Hell, the obnoxious thing about it is all it really does it blame the wrong single communist, people go on about the sparrows but Lysenkoism had destroyed crop yields before they got exterminated.

So, yes, it is as absurd to blame Mao entirely for The Great Leap Forward as it is to blame a Serbian assassin for WW1. There were cultural considerations, treaties, idiot officials, an agricultural policy built almost entirely on fraud, etc etc.

The most devastating thing about the Great Leap Forward is that the famine was entirely preventable if people weren't afraid to tell the truth, and that simply isn't a situation that can be built by one person.

Hell, there were good crops left to rot because the workers had left for the industrialization projects in the cities. Do you think Mao personally said "fuck that rice, go build some tractors?"

[–] WhiteHawk@lemmy.world 1 points 11 months ago (1 children)

You can't compare these two situations at all. Princip was not the head of a country.

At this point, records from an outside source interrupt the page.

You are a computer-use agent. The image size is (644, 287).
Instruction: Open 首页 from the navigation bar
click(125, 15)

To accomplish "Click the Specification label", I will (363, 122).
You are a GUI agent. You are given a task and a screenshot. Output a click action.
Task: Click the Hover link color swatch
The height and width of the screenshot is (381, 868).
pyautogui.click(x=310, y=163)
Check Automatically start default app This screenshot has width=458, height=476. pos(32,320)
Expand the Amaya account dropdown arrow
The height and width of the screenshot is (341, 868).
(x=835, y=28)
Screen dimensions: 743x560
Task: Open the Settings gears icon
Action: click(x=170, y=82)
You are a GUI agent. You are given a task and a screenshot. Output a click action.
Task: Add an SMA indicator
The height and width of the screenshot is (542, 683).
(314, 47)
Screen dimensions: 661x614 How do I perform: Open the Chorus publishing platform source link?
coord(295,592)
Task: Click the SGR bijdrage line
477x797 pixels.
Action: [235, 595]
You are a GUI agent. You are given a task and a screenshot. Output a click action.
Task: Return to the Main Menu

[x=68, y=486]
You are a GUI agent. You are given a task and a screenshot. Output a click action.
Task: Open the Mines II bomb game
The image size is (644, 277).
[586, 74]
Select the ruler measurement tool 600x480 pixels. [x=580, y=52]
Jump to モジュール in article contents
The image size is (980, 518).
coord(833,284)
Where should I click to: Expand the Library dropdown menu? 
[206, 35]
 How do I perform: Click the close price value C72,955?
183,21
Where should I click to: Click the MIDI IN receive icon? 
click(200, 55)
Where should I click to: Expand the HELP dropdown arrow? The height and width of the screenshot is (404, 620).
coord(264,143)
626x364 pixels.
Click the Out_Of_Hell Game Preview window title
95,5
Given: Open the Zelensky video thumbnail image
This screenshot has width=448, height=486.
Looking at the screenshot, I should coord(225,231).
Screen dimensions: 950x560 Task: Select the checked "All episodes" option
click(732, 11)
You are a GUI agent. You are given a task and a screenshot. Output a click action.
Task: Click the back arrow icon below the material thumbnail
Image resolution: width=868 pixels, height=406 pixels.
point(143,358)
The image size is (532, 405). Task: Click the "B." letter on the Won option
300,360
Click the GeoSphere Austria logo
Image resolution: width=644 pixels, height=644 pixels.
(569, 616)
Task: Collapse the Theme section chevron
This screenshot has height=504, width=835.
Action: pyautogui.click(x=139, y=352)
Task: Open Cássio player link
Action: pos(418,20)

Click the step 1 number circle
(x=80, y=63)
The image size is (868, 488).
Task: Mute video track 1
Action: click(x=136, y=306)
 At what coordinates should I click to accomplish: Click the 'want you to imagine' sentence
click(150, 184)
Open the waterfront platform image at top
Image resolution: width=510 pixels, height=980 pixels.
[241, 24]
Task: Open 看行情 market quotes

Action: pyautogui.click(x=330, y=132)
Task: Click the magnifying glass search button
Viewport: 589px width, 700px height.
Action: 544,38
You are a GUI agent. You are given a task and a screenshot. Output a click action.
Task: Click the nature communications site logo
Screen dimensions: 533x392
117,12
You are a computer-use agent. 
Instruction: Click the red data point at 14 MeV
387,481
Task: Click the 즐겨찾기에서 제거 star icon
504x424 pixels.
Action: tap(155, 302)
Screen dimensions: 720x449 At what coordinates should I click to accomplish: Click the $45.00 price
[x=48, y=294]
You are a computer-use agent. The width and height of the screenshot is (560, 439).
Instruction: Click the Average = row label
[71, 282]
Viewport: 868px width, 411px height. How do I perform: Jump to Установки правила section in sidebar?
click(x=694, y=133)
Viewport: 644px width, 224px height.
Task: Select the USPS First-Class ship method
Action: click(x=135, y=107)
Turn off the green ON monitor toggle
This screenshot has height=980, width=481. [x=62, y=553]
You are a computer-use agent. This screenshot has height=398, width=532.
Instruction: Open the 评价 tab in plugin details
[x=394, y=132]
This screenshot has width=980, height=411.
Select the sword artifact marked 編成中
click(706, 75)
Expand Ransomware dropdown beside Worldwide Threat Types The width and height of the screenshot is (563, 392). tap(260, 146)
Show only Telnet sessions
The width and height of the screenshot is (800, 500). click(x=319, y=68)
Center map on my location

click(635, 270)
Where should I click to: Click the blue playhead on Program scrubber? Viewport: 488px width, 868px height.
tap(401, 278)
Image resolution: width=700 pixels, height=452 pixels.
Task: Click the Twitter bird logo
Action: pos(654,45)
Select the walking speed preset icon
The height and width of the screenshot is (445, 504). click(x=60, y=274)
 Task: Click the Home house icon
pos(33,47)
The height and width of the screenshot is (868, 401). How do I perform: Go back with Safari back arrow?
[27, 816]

[–] DragonTypeWyvern@literature.cafe 0 points 11 months ago* (last edited 11 months ago)

Everything is contextual. Hell the plan the assassins had was exactly to provoke a war. They might not have thought it would get as big as it did, they just wanted a civil war for independence, but if intentions don't matter, and they must not for this discussion because the intention of The Great Leap Forward wasn't to starve people.

The funny thing with The Black Hand's plan is, it worked. Serbia didn't just get independence, it became the primary power of Yugoslavia when the Austro-Hungarian Empire was dissolved.